Second opinion on timequest constraints

Altera_Forum · ‎09-01-2009

Hi,

I was constraining an interface between a stratix II device and a digital to analog converter. Trying to close timing gave me quite a few problems. I now have a timing report free of warnings and I wanted to give a brief outline of what I have done and perhaps someone can comment and tell me if I am on the right track (as I have done one or 2 things which I hadn´t tried before).

Basically a clock from the DAC of 150MHz enters the FPGA, this clock is used to clock the rdclk pin of a DCFIFO, so the idea is that on every rising edge a new word will be clocked out to the parallel data bus of the DAC from the FIFO.

The DAC can be configured to latch the data on either the rising or falling edge of this same clock, I have elected to use the falling edge in order to give me some extra time.
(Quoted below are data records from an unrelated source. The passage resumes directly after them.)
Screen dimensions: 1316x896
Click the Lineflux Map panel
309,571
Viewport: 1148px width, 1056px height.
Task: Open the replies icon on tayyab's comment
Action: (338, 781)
To constrain the interface, I defined a virtual clock of the same frequency as the main clock coming from the DAC but inverted due to the fact that the DAC will latch the data on the bus on the falling edge.

create_clock -name {DAC_PLLLOCK} -period 6.666 -waveform { 0.000 3.333 } [get_ports {DAC_PLLLOCK}]

create_clock -name {PLLLOCK_Virtual} -period 6.666 -waveform { 3.333 6.666 }

The DAC data bus requires a setup time of 0.5ns and a hold time of 1.5ns, therefore I put in place the following set_output_delay constraints:

set_output_delay -clock { PLLLOCK_Virtual } -max 0.5 [get_ports {DAC_D*}]

set_output_delay -clock { PLLLOCK_Virtual } -min 1.5 [get_ports {DAC_D*}]

After running a timing report, on the slow model setup failed by around 6ns so I figured this was due to the fact that I was reading the data from the FIFO and placing it on the databus on the rising edge while timequest assumed that the DAC would latch it on the falling edge 3.3ns later. To overcome this I set a multicycle path between the 2 clocks as follows:

set_multicycle_path -from [get_clocks {DAC_PLLLOCK}] -to [get_clocks {PLLLOCK_Virtual}] -setup -start 2

Now after running the timing anaylsis I meet timing just about.

I would be very grateful if someone could let me know if I am on the right track with how I have constrained this interface? Is the placing of the multicycle the correct thing to do? or does it have an adverse affect that I have failed to see? Is it ok to do it with a virtual clock?

Please let me know of any other oversights on my part in constraining this interface that you may think of.

Many thanks once again for any suggestions

Altera_Forum · ‎09-01-2009

Sorry, Ardni, but I have some doubts. If you specify multicycle=2 you tell TimeQuest that from the time the source register is clocked anything is allowed to happen (i.e. data invalid) on the input of the destination register until Tsu before the second clock edge of the destination clock. This only works if you have an enable on the destination register which you know (from the logic of your design - perhaps a state machine) will not be enabled during the first clock edge of the destination register.

In your case the destination register is external (in the DAC) with no enable. You care about what data is on the register input at every clock cycle, therefore multicycle is not appropriate.

Coincidentally I am currently wrestling with a project I inherited where the designer misused multicycles in the same way. It is great for making the timing violation seem to go away - for a while :-).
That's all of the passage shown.